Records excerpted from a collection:
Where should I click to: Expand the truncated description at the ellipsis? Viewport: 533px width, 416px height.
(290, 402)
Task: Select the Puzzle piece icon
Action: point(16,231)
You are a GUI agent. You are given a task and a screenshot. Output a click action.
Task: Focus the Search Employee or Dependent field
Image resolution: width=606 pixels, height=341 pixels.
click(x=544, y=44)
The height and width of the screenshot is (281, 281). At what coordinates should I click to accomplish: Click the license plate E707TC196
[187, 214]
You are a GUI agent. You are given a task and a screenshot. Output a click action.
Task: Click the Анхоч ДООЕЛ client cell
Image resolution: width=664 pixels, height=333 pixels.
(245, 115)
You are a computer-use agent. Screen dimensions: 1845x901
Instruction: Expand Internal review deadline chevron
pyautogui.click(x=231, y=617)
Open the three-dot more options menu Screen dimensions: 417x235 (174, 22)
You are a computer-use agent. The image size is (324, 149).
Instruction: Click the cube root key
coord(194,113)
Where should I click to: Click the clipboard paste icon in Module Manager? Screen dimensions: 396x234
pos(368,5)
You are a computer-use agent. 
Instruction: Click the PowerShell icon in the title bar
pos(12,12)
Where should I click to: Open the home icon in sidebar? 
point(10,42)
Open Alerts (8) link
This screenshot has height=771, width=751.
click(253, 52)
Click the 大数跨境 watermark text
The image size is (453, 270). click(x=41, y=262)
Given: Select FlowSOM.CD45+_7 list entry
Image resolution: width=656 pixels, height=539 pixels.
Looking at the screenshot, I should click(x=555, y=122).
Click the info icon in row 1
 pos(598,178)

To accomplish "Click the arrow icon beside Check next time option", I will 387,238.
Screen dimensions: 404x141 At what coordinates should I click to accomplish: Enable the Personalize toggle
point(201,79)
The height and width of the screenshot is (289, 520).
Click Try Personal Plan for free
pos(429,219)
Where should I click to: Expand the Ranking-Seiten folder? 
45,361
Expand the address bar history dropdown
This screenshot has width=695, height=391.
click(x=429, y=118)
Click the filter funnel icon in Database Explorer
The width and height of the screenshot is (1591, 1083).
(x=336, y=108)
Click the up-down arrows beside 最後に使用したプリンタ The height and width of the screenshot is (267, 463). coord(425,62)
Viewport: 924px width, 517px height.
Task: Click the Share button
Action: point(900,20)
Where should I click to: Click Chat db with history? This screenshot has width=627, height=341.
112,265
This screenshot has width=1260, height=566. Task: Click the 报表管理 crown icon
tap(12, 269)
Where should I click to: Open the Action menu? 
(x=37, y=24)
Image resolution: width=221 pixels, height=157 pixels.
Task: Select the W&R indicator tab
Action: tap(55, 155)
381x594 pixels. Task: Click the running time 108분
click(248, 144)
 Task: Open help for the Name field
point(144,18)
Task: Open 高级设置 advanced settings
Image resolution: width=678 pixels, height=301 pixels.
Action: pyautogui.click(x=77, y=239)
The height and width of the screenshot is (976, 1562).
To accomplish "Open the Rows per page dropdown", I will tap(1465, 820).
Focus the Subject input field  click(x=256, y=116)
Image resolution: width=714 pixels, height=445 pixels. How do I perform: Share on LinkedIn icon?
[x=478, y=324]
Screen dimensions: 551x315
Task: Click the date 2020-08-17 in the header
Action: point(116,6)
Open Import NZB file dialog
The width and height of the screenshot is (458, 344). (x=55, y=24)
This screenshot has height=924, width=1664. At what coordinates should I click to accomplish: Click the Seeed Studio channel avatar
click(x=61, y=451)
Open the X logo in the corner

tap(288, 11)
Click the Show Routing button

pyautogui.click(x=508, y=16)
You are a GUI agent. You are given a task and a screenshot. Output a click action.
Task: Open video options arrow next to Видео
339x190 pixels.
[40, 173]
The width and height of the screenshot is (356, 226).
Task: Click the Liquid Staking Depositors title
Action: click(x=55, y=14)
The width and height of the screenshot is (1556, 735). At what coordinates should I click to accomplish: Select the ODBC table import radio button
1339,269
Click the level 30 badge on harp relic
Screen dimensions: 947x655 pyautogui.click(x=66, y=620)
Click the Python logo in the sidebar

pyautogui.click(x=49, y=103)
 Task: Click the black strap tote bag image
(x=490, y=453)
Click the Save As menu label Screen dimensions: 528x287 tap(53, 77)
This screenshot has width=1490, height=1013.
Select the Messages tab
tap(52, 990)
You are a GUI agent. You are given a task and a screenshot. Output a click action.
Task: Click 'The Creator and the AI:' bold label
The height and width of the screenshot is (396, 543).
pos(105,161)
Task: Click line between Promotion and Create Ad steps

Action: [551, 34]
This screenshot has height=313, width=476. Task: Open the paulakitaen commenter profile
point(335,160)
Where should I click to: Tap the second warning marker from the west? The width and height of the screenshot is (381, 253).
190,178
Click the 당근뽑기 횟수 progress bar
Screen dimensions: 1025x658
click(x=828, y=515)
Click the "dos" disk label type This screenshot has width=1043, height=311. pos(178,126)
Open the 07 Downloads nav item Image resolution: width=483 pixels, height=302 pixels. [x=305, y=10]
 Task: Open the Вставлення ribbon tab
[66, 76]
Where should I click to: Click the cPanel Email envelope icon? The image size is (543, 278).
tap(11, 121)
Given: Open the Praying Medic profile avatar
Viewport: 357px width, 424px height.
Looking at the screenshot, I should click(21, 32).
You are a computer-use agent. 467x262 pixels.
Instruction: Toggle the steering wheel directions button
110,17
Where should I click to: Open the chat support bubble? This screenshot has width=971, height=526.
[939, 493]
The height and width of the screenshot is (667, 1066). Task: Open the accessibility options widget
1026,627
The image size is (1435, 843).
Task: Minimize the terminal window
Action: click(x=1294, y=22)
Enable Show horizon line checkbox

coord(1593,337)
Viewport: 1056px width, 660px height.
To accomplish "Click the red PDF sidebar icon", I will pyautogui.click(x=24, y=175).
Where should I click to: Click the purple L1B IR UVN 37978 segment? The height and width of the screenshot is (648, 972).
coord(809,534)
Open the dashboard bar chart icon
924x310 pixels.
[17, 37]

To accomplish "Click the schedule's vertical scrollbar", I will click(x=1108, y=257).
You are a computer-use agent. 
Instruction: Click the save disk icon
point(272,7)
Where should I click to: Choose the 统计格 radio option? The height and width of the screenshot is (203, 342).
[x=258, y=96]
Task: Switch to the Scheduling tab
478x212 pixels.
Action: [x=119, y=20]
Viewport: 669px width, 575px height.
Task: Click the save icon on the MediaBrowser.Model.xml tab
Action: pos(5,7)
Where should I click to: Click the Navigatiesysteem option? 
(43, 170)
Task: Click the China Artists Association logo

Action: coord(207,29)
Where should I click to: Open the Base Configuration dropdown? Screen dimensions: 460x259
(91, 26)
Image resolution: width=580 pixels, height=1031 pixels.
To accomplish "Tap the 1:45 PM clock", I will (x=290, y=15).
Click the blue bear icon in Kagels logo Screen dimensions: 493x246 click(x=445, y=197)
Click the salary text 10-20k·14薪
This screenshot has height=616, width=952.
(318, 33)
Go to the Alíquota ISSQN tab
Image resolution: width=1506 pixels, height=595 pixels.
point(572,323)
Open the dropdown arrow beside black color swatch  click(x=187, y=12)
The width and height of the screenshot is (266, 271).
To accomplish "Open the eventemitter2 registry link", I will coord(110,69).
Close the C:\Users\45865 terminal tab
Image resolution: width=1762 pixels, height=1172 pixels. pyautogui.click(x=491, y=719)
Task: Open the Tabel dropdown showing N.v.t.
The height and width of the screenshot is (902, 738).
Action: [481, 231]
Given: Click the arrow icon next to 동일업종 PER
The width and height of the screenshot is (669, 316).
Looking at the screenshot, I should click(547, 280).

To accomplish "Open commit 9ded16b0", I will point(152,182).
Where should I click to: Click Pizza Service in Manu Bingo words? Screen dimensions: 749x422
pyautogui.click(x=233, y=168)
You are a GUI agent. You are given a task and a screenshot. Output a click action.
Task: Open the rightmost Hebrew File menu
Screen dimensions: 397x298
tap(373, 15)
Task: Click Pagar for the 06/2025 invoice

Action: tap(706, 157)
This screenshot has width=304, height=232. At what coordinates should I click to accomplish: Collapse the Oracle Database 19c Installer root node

[EXERCISE DETAILS] Edit the data starting at the line containing "Where should I click to: Open the Action" and ending at the line containing "tap(288, 11)", changing "Subject" to "Title" and keeping everything else the same. Provide only those lines.

[RESULT BELOW]
Where should I click to: Open the Action menu? 
(x=37, y=24)
Image resolution: width=221 pixels, height=157 pixels.
Task: Select the W&R indicator tab
Action: tap(55, 155)
381x594 pixels. Task: Click the running time 108분
click(248, 144)
 Task: Open help for the Name field
point(144,18)
Task: Open 高级设置 advanced settings
Image resolution: width=678 pixels, height=301 pixels.
Action: pyautogui.click(x=77, y=239)
The height and width of the screenshot is (976, 1562).
To accomplish "Open the Rows per page dropdown", I will tap(1465, 820).
Focus the Title input field  click(x=256, y=116)
Image resolution: width=714 pixels, height=445 pixels. How do I perform: Share on LinkedIn icon?
[x=478, y=324]
Screen dimensions: 551x315
Task: Click the date 2020-08-17 in the header
Action: point(116,6)
Open Import NZB file dialog
The width and height of the screenshot is (458, 344). (x=55, y=24)
This screenshot has height=924, width=1664. At what coordinates should I click to accomplish: Click the Seeed Studio channel avatar
click(x=61, y=451)
Open the X logo in the corner

tap(288, 11)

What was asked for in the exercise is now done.